**Extract to read**
—————

Multi-brand brick and mortar stores are where Indian customers compare and shop for electronics and home appliances. These stores now face a new challenge: e-commerce sites. Are they holding their own, or succumbing?
By Anand Parthasarathy
The retail trade in the US was recently bombarded with an ominous new phrase, coined by the investment research firm CFRA (Centre for Financial Research and Analysis): ‘Death by Amazon’. It is a new index the research firm has created to rate stocks that it recommends for selling, based on a company’s vulnerability to competition from Amazon, the online e-commerce behemoth. Every time Amazon announces that it is entering a new vertical, the value of stocks of existing players in that sector plunge, as investors worry that the online giant will soon scoop up all the sales.
And how did CFRA arrive at the index? It simply compared how much traffic generated by a consumer’s Google search word for, say, LED smart TVs, was going to the website of a particular retailer versus how much was going to Amazon. In CFRA’s initial shortlist of vulnerable retailers were two of the largest electronics retail chains in the US—Best Buy, and the specialist console games chain, Gamestop.
There was a report on the ‘Death by Amazon’ index recently in the Business Insider, the business news website, and one can be sure analysts in other geographies will soon do similar surveys.

—————

**Dataset excerpt**
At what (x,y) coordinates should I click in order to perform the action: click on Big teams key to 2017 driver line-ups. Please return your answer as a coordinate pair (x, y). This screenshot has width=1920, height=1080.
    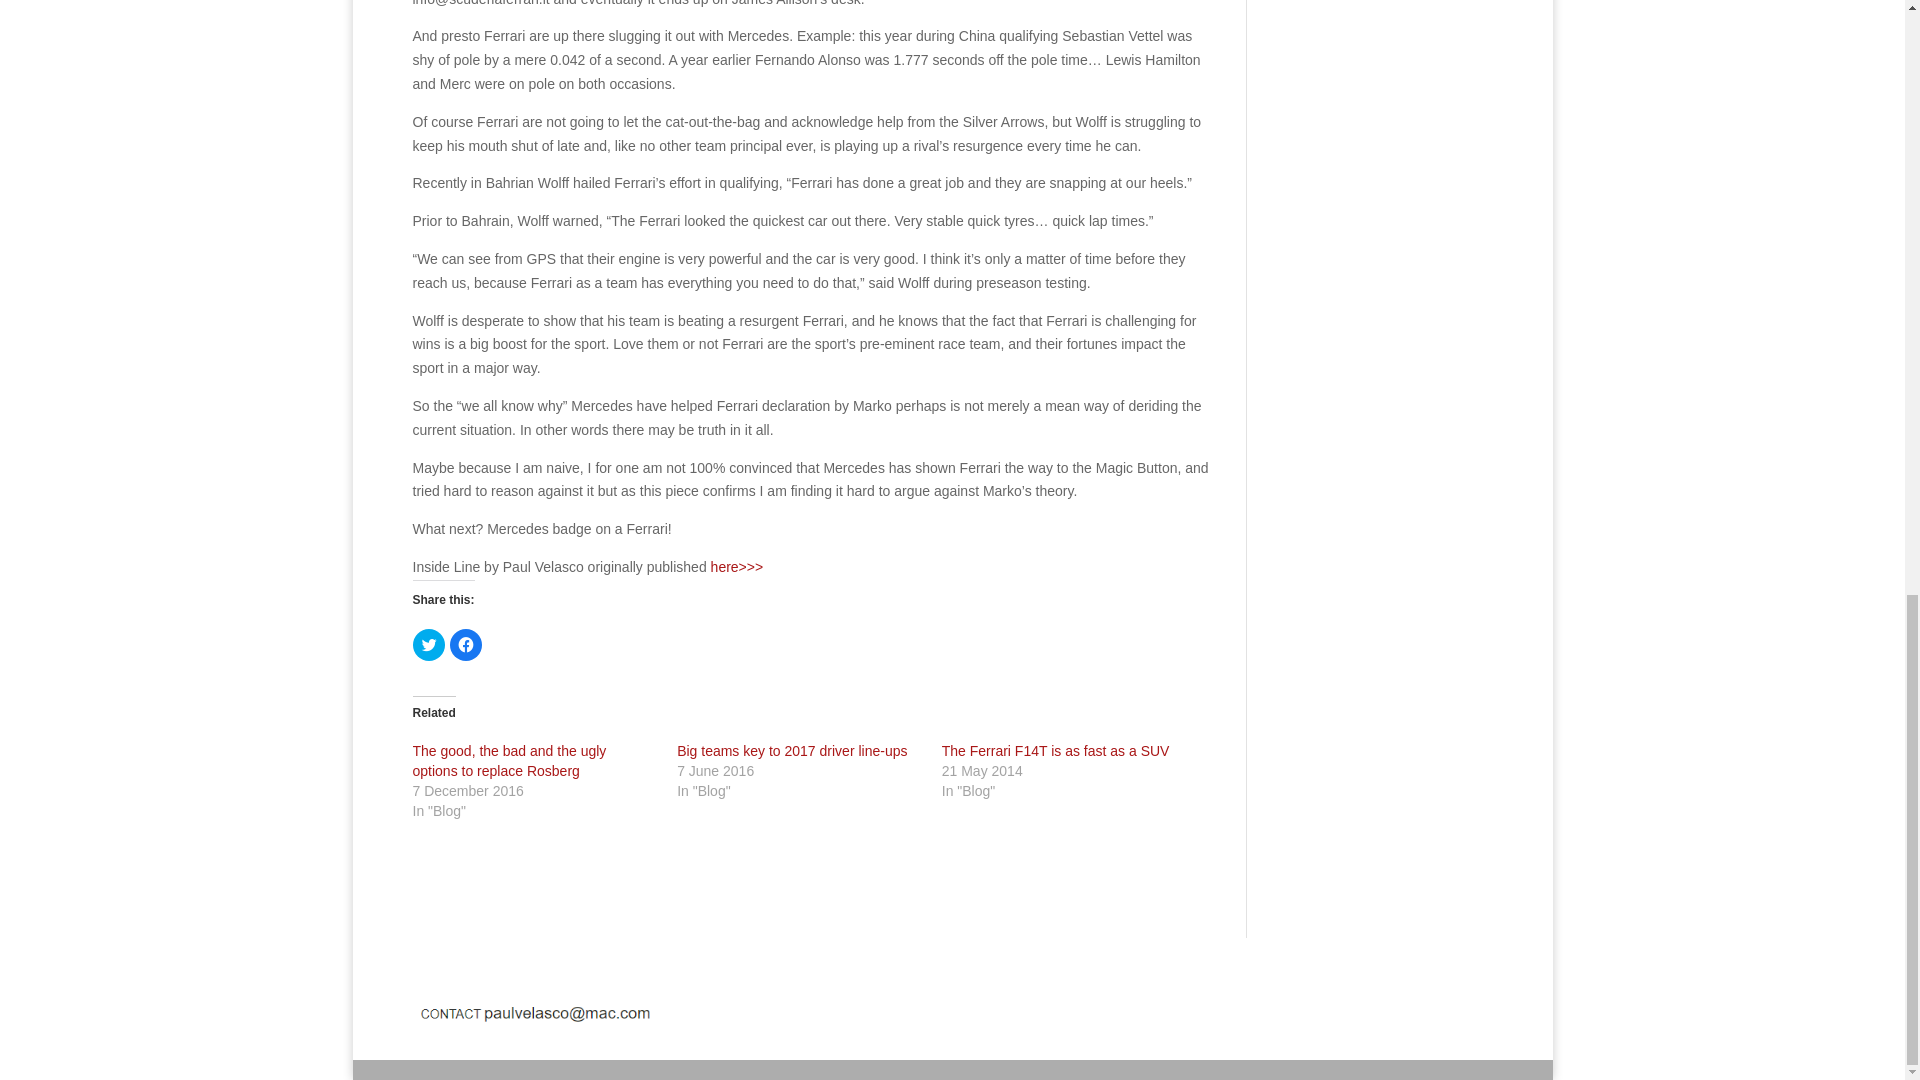
    Looking at the image, I should click on (792, 751).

—————

**Your instructions**
Write the next part of the article on India's multi-brand electronics stores and the "Death by Amazon" index, which appears above the material, starting right after its final paragraph.

**Task result**
Interestingly, the India based electronics and home appliance retail businesses woke up much earlier to the challenge posed by e-commerce giants like Amazon and Flipkart (with its new Walmart backing).
In late 2018, leading consumer electronics retailers, mostly headquartered in South India, like Viveks, Vasanth & Co., Girias and Sathya, approached major appliance manufacturers like Godrej, LG, Panasonic, Samsung, Sony, Whirlpool and others, asking these brands not to allow deep discounting of their products by online vendors. Apparently, the retail store chains received some assurance of parity, because six months later they continue to deal in these brands. But this approach did not work for all brands. Some of the retailers mentioned above decided to stop selling the products of the German brands Bosch and Siemens. There has been no official explanation for this, but industry watchers say this could be because the products of these two companies—best known for washing machines and dish washing machines —were still available at big discounts online compared to the prices that retailers could offer.
Online retailers, Amazon and Flipkart, have generally pleaded innocence by saying they control only the platform, not the price set by individual brands.
New e-commerce regulations kick in
Roughly at this point in time, the government of India decided to step in and frame rules to regulate who could sell online and how they operated. Scattered across the new commerce policy were provisions that sought to regulate how low the online prices could go. The business media in India has condemned these provisions as anti-consumer and needless interference in what is something the market should define.
Be that as it may, the retail electronics chains in India have shown that, unlike their American counterparts, they are not about to roll over and die. They have one big thing going for them —the archetypical Indian customers, who unlike Western buyers, believe in serious touchy-feely comparison shopping before making a purchase that they deem to be paisa vasool.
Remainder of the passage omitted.